■ Problem statement
From the line with "1009x665 pixels." through the line with "Save the reverb", inclusive, return each line of the data below exactly and leave the rest out.

■ Records to process
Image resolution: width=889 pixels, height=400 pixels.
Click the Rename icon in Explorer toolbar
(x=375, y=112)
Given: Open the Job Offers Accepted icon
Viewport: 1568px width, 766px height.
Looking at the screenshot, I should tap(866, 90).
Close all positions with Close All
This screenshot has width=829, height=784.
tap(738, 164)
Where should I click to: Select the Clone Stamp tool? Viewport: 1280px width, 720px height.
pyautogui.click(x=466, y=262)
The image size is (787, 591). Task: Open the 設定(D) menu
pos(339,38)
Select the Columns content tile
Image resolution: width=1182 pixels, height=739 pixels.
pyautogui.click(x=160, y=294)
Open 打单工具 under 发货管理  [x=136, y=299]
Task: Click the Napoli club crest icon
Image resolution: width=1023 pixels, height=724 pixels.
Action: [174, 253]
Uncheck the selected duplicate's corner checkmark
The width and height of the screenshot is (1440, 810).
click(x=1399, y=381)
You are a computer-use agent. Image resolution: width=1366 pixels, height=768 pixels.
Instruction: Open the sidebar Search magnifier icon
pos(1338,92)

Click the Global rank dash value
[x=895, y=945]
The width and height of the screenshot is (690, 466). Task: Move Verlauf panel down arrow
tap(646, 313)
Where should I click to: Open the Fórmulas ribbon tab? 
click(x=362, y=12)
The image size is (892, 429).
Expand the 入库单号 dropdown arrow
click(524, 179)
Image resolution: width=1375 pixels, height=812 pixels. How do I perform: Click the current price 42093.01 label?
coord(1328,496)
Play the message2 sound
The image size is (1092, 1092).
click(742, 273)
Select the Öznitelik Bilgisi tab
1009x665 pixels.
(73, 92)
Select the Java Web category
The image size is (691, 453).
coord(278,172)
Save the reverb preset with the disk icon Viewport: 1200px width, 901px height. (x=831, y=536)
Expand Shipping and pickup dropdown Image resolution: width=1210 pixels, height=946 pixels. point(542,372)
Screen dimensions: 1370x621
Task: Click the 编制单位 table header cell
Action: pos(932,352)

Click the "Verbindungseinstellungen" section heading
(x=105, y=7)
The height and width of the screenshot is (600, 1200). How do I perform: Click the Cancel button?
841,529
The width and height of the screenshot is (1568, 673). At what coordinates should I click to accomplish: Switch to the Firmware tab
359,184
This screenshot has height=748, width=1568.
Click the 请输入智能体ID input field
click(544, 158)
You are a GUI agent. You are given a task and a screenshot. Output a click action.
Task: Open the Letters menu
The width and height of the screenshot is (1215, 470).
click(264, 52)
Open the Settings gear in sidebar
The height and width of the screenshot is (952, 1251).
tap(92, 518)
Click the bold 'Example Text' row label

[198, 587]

■ Written solution
1009x665 pixels.
(73, 92)
Select the Java Web category
The image size is (691, 453).
coord(278,172)
Save the reverb preset with the disk icon Viewport: 1200px width, 901px height. (x=831, y=536)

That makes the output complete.